It is important to call out that you grant the permission to the account used by the Active Directory connector and not the service account of AAD Connect. Here’s a PowerShell one-liner to get the AD DS connector account name – this is the account that needs the permissions.
(Get-ADSyncConnector | ? { $_.Type -eq ‘AD’ }).ConnectivityParameters | ? { $_.Name -eq ‘forest-login-user’ } | select -ExpandProperty Value
I actually solved my problem. The issue was that the account used to do the sync wasn’t in the local administratifs groups. After adding it back all passwords started to sync again.

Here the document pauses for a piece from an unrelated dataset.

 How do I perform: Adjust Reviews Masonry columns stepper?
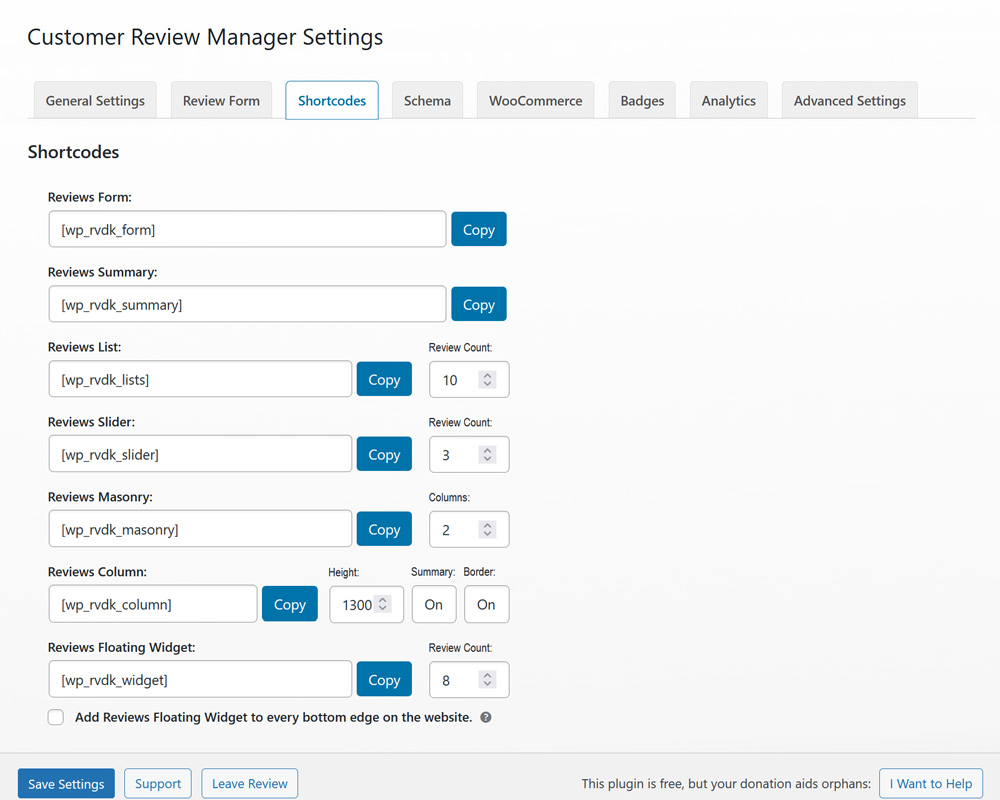click(x=487, y=530)
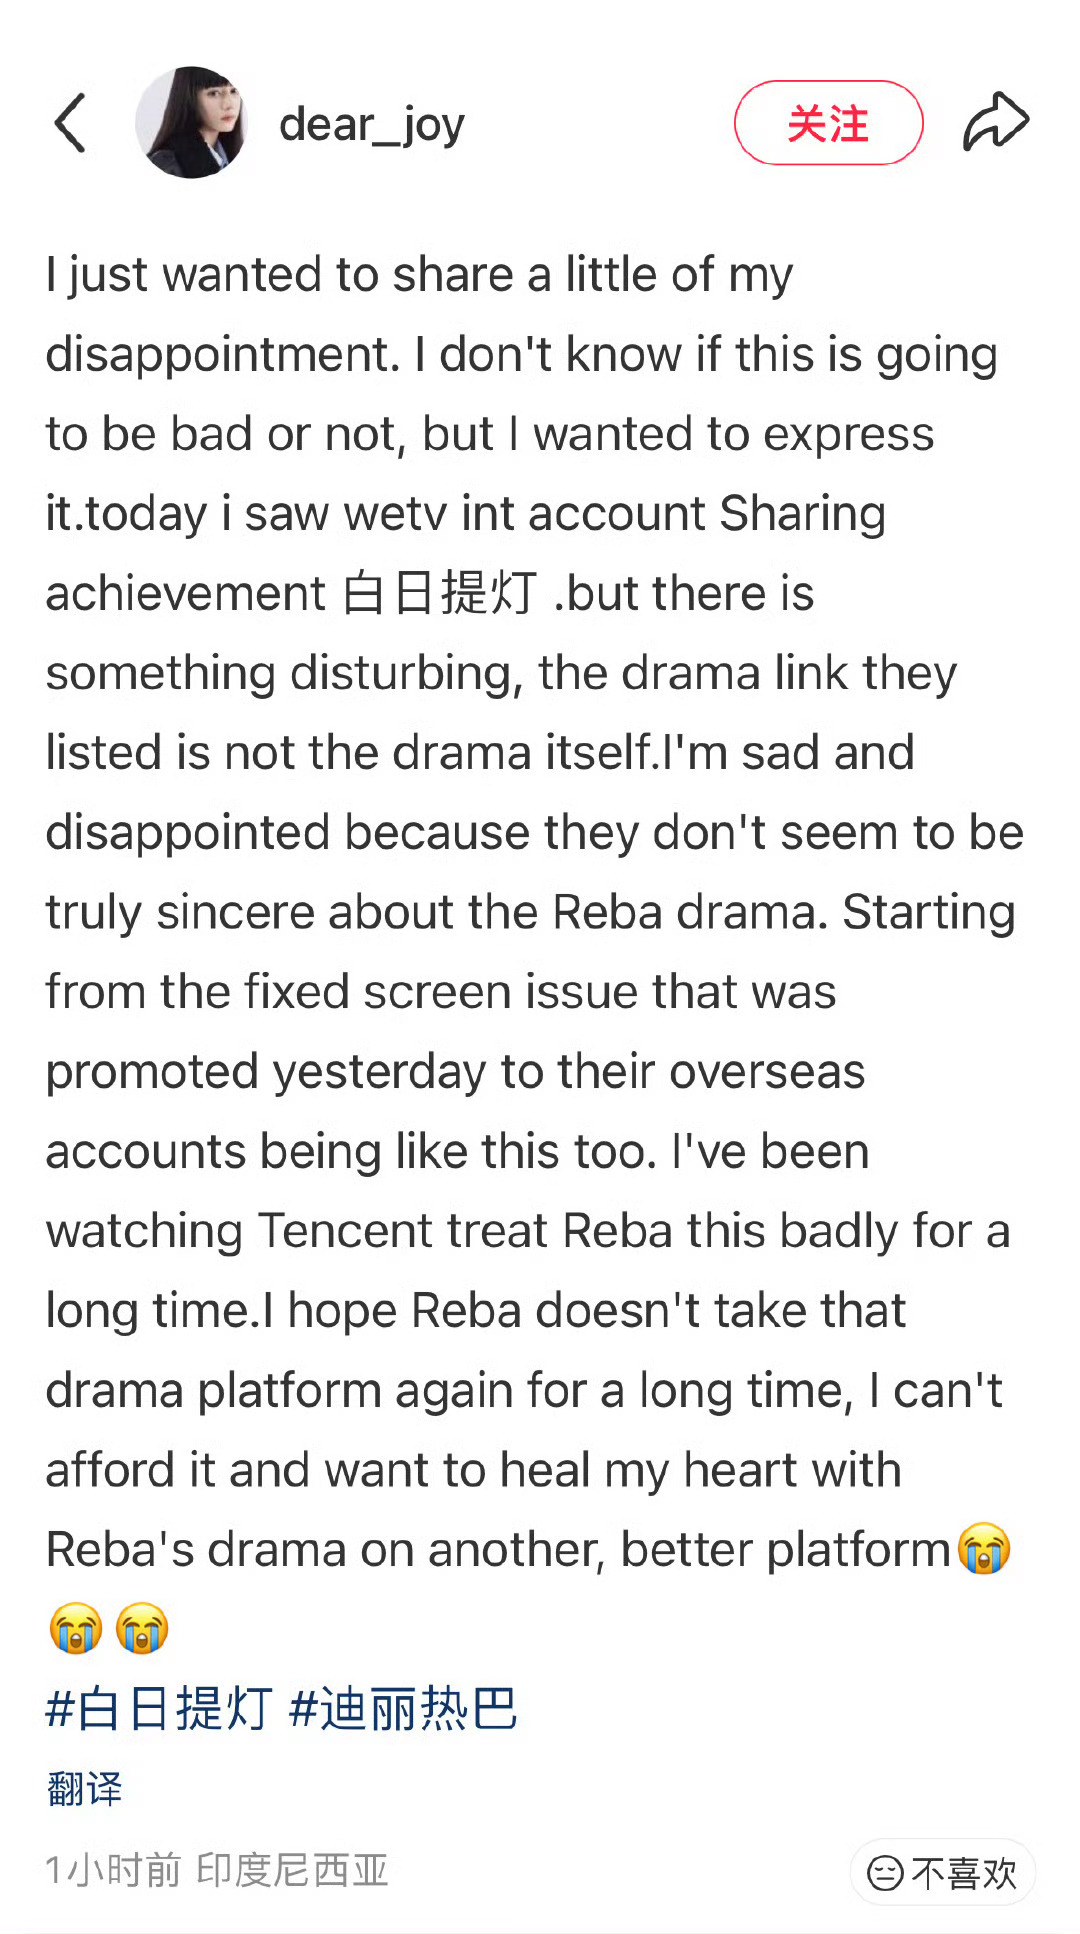
Task: Mark post as 不喜欢
Action: (942, 1872)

Envoyé à partir de mon Windows Phone ________________________________
There’s no requirement for that. Adding it must have granted you a missing permission. Are you talking about the local administrators group on the AAD Connect server? Or are you referring to the built-in administrators group within the domain?
The AAD Connect server is a Domain Controller so it was the built-in administrators group …
Your blog post was exactly what I needed…thank you!
Very useful, thanks. It came up first in Google. It seems to be a cut and paste of https://blogs.technet.microsoft.com/iamsupport/2014/10/29/rpc-error-8453-replication-access-was-denied-in-azure-ad-sync-services-aadsync/ but it doesn’t matter as long as it works.